[Word and element location records]

____________

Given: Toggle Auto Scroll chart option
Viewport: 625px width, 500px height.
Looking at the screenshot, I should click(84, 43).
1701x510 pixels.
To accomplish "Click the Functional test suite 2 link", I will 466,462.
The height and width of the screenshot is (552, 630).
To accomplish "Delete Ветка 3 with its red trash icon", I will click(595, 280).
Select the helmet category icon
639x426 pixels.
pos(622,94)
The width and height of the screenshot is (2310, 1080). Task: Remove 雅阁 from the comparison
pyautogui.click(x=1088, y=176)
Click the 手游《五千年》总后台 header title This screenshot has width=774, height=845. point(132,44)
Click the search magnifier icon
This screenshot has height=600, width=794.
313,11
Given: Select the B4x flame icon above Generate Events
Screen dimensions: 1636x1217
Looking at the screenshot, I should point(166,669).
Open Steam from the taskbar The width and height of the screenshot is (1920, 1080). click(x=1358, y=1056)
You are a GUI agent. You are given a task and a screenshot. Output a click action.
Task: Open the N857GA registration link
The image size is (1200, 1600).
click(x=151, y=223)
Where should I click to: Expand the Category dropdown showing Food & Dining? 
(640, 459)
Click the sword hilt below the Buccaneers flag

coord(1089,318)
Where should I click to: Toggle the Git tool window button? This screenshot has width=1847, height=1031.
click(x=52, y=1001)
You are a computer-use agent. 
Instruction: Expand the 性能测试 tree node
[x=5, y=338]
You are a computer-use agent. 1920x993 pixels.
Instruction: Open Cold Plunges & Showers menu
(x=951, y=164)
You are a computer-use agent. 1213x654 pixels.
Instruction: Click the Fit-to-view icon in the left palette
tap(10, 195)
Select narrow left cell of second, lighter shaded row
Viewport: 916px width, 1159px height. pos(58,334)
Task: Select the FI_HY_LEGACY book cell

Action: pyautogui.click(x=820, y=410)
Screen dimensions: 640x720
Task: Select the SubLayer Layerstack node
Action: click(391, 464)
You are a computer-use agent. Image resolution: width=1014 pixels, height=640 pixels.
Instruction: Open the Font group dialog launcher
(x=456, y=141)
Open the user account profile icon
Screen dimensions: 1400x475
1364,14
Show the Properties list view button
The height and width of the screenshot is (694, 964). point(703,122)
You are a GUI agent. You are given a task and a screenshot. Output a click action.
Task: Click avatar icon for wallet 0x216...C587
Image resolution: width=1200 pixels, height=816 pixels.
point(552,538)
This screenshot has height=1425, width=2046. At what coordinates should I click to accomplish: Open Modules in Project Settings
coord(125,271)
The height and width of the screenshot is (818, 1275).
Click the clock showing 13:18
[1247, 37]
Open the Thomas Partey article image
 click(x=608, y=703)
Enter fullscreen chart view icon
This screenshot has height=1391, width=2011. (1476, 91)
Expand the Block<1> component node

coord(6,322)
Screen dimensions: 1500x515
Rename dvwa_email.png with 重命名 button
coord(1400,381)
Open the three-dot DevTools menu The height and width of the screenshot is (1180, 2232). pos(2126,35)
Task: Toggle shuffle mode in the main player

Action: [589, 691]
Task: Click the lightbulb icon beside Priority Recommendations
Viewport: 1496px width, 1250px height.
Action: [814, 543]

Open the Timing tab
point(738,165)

____________

**EXERCISE**
Please convert the records, from the first line through the line containing "Open Steam from", into a JSON list of strings with one string per line, leaving out blank lines.

**CORRECT ANSWER**
[
  "Given: Toggle Auto Scroll chart option",
  "Viewport: 625px width, 500px height.",
  "Looking at the screenshot, I should click(84, 43).",
  "1701x510 pixels.",
  "To accomplish \"Click the Functional test suite 2 link\", I will 466,462.",
  "The height and width of the screenshot is (552, 630).",
  "To accomplish \"Delete Ветка 3 with its red trash icon\", I will click(595, 280).",
  "Select the helmet category icon",
  "639x426 pixels.",
  "pos(622,94)",
  "The width and height of the screenshot is (2310, 1080). Task: Remove 雅阁 from the comparison",
  "pyautogui.click(x=1088, y=176)",
  "Click the 手游《五千年》总后台 header title This screenshot has width=774, height=845. point(132,44)",
  "Click the search magnifier icon",
  "This screenshot has height=600, width=794.",
  "313,11",
  "Given: Select the B4x flame icon above Generate Events",
  "Screen dimensions: 1636x1217",
  "Looking at the screenshot, I should point(166,669).",
  "Open Steam from the taskbar The width and height of the screenshot is (1920, 1080). click(x=1358, y=1056)"
]